The Times article comments, this is not reporting really, that, “Yet throughout the ’80s and ’90s, bishops who sought to penalize and dismiss abusive priests were daunted by a bewildering bureaucratic and canonical legal process, with contradicting laws and overlapping jurisdictions in Rome, according to church documents and interviews with bishops and canon lawyers.” Have Ms. Goodstein and Mr. Halbfinger ever seen a rerun of “Law & Order”? Legal processes are complicated and sometimes bewildering. The authors note that some cardinals were worried about maintaining the presumption of innocence in ecclesiastical tribunals. The horror. Shame on them. Worrying about a silly thing like the presumption of innocence in a court of law. Hell, it is only one of the cardinal (no pun intended) principles of a civilized society.

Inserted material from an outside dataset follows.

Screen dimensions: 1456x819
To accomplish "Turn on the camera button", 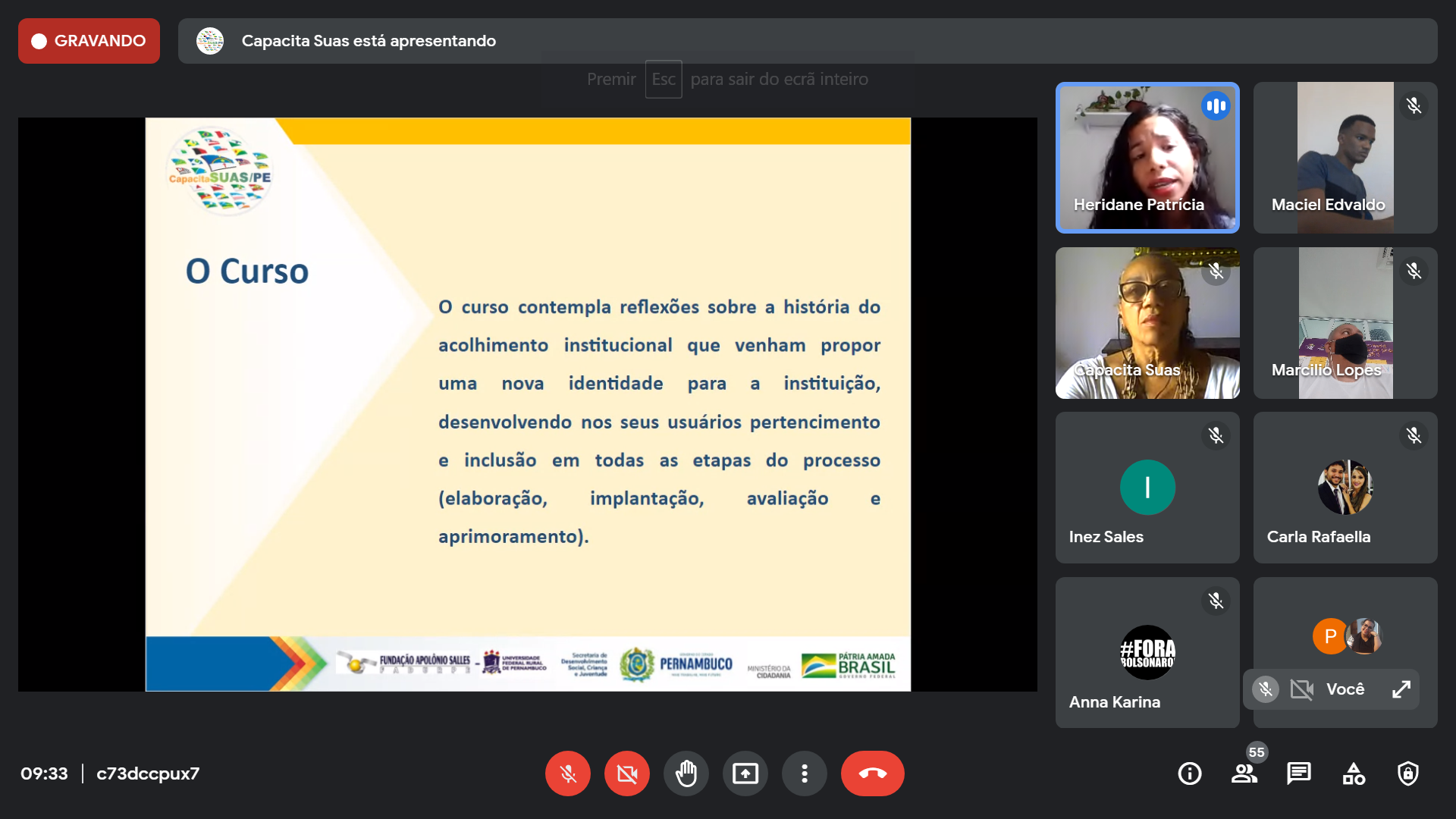I will (x=626, y=774).
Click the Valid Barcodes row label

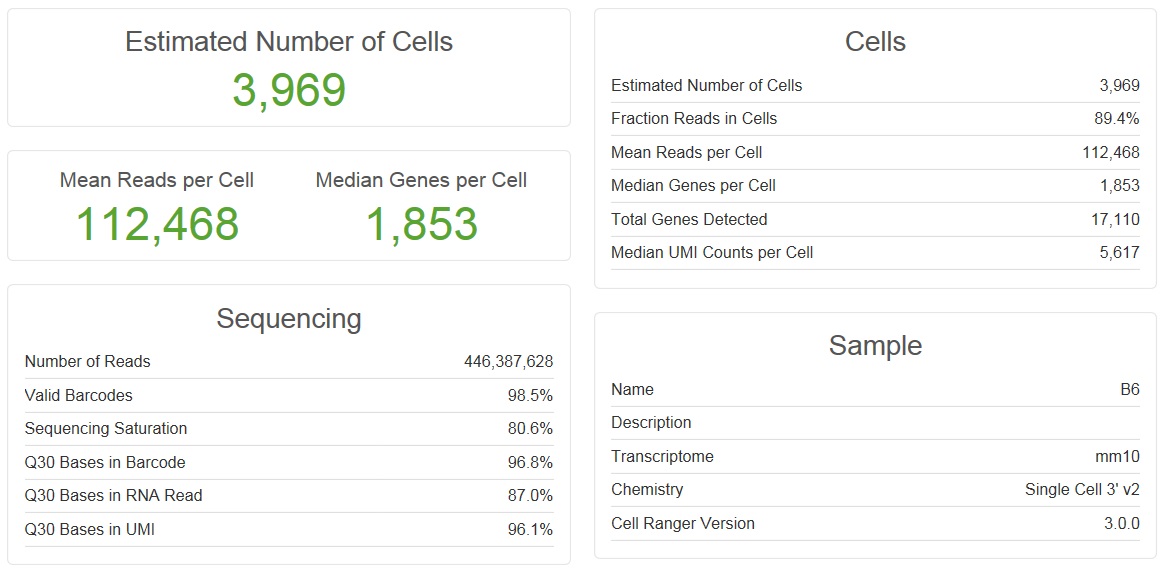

But, the sentence that most betrays the bias of the Times has nothing to do with the sex abuse of minors. In making the case that Cardinal Ratzinger found time to pursue other matters of lesser importance, they write: “As Father Gauthé was being prosecuted in Louisiana, Cardinal Ratzinger was publicly disciplining priests in Brazil and Peru for preaching that the church should work to empower the poor and oppressed, which the cardinal saw as a Marxist-inspired distortion of church doctrine.” This reads as “Bad Cardinal Ratzinger, persecuting those justice-loving liberation theologians.” The operative word in that sentence is “for.” Cardinal Ratzinger did not, in fact, punish liberation theologians “for preaching that the church should work to empower the poor and oppressed.” He took steps against Liberation Theology because it was built on a faulty anthropology, entailed a materialist analysis of the human person, and reduced the idea of the “Kingdom of God” to a more just earthly regime. The Church believes that the true liberation wrought by Jesus Christ on the Cross will yield a justice that does not have to be fought for generation after generation, and Ratzinger argued that Liberation Theology missed that fact. He may have been right, he may have been wrong. (I think he was right.) But, the way the Times describes his actions meets any standard definition of tendentiousness.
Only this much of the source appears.